A obsessão em raciocinar sob todos os ângulos possíveis é a morte do raciocínio: não há limites para o pensamento, os pontos de vista nunca se esgotam. Por isso qualquer tratado ou sistema que se pretenda completo está desde o princípio fadado ao fracasso. O raciocínio amplo exige a confrontação de proposições contrárias e, invariavelmente, anula-as uma a uma quando abordadas com isenção. Se alarga a obra, alarga aniquilando-se e mostrando-se cada vez mais falha. Para todo raciocínio válido há um raciocínio contrário igualmente válido. Se o pensador opta por abrangência, tem obrigatoriamente de abrir mão da assertividade — e, por conseguinte, da potência.

Moralmente o homem mede-se menos por suas afinidades…

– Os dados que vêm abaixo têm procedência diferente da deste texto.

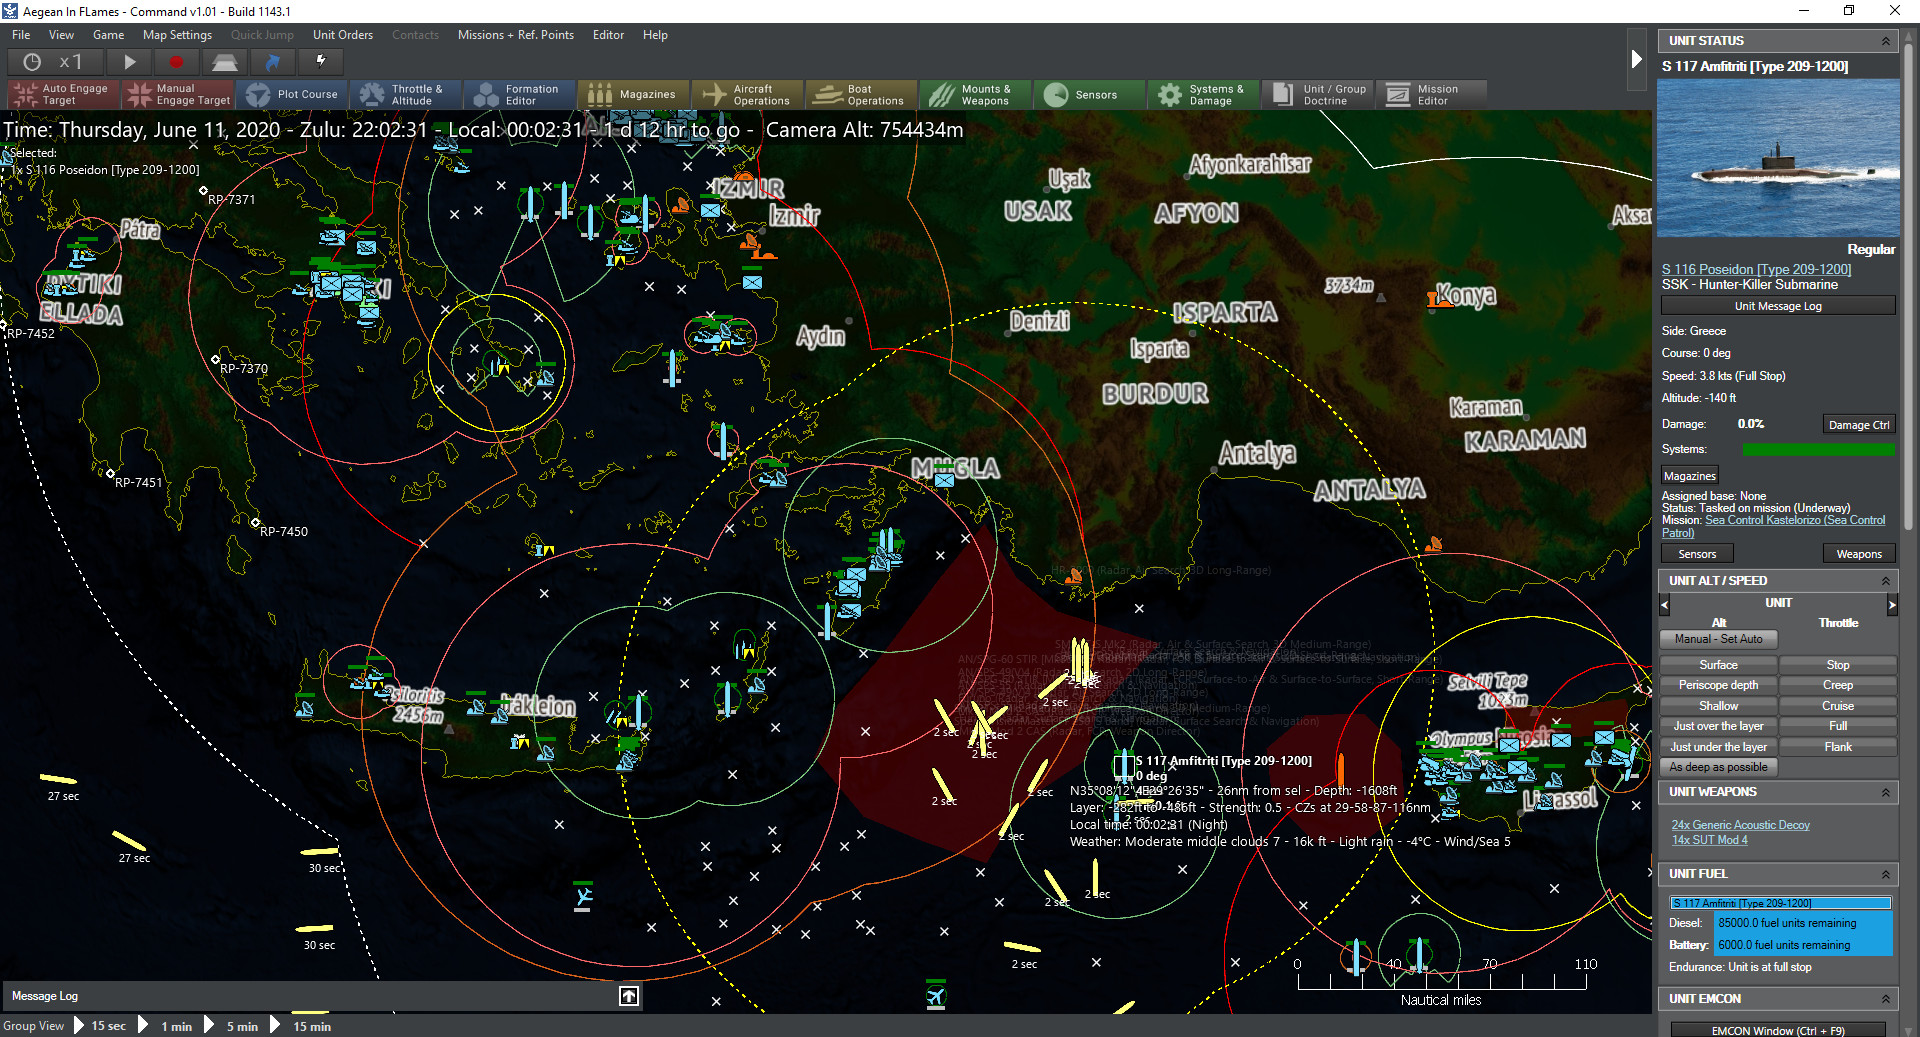Open the Mission Editor

(x=1431, y=94)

Moralmente o homem mede-se menos por suas afinidades que por suas repulsas. Conhecemo-lo espreitando aquilo que rejeita ou, em outras palavras, aquilo que lhe contraria a índole. Menos dizem-lhe os amigos que os adversários, menos aquilo que faz do que aquilo que recusa peremptoriamente fazer. A moral simpatiza com cautela e rechaça com nervos em convulsão.

Erigir uma obra fragmentária

Ganha muito o pensador ao optar, como fizeram Nietzsche e Cioran, por erigir uma obra fragmentária. Largando mão do delírio presunçoso e contraprodutivo da unidade alcançável, isto é, da perfeição supostamente alcançável, o pensador pode concentrar-se em conferir precisão e potência a pequenos fragmentos. Além disso, é indiscutível a superioridade de uma coletânea de aforismos a um ensaio qualquer: deste quase nunca justifica-se a releitura; daquela, a inata multiplicidade torna impossível a assimilação completa de uma única vez. Mais ainda: construir em fragmentos torna possível o assentamento preciso dos díspares e complicados movimentos mentais, quando desenvolver e aprofundar um raciocínio unitário impõe certamente um limite — ou seja, obriga a mente a dispensar grande parte de suas manifestações.

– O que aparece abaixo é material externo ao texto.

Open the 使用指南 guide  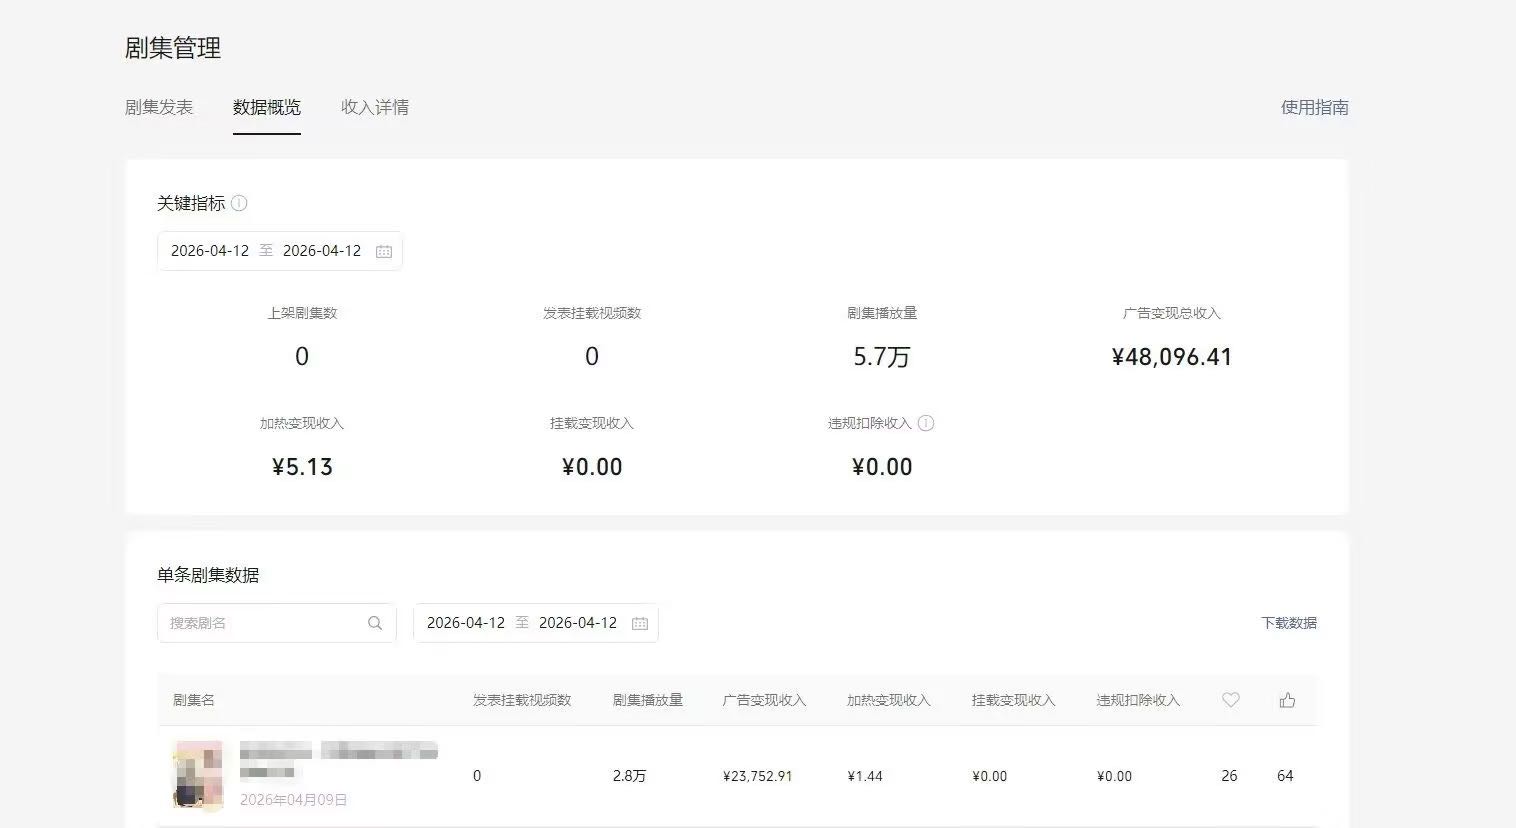coord(1315,107)
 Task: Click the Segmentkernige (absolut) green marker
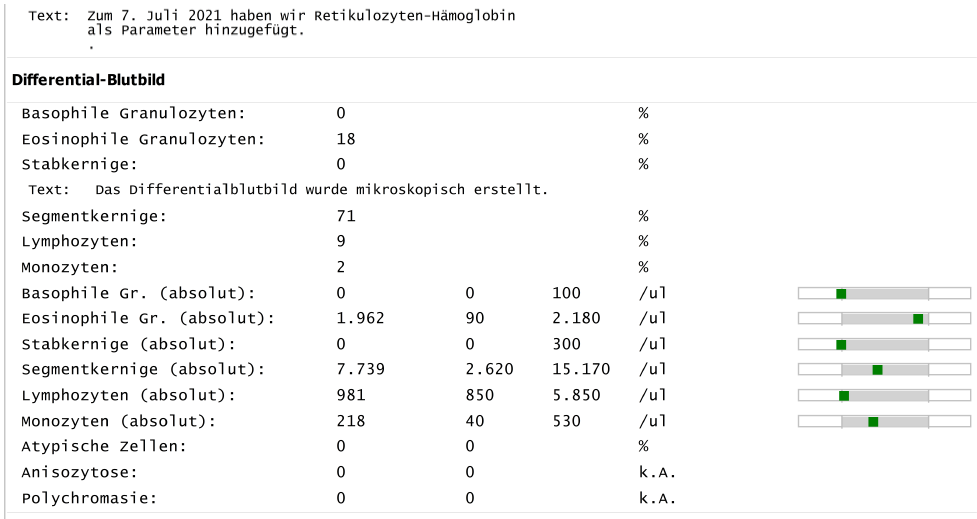point(877,370)
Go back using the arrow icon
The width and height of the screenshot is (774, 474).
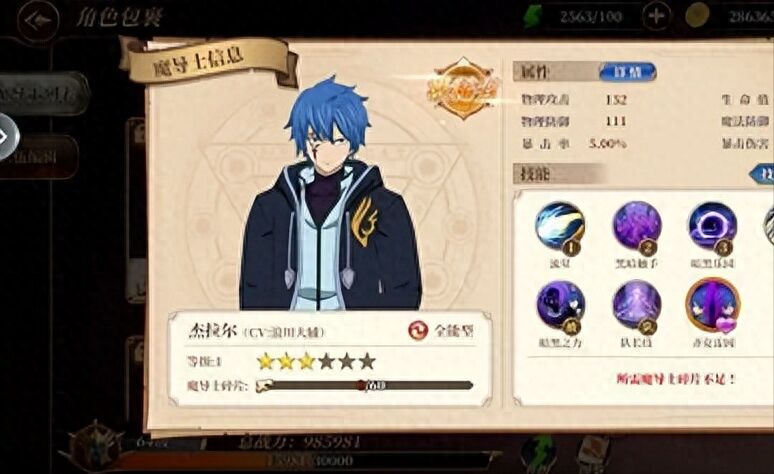[38, 20]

Um homem honrado e ciente da própria dignidade

Um homem honrado e ciente da própria dignidade, se convencido educada e respeitosamente de que determinada ação é boa e justa, de bom grado a efetiva, agradecendo pelo conselho. Se, em contrapartida, este mesmo homem honrado é ordenado a executar determinada ação sob ameaça de castigo, reagirá por instinto, impelido pela própria honra, de forma contrária ao sujeito desrespeitoso que o ameaçou. Disto a conclusão natural: ordens e ameaças são ofensas a qualquer um que tenha senso de dignidade.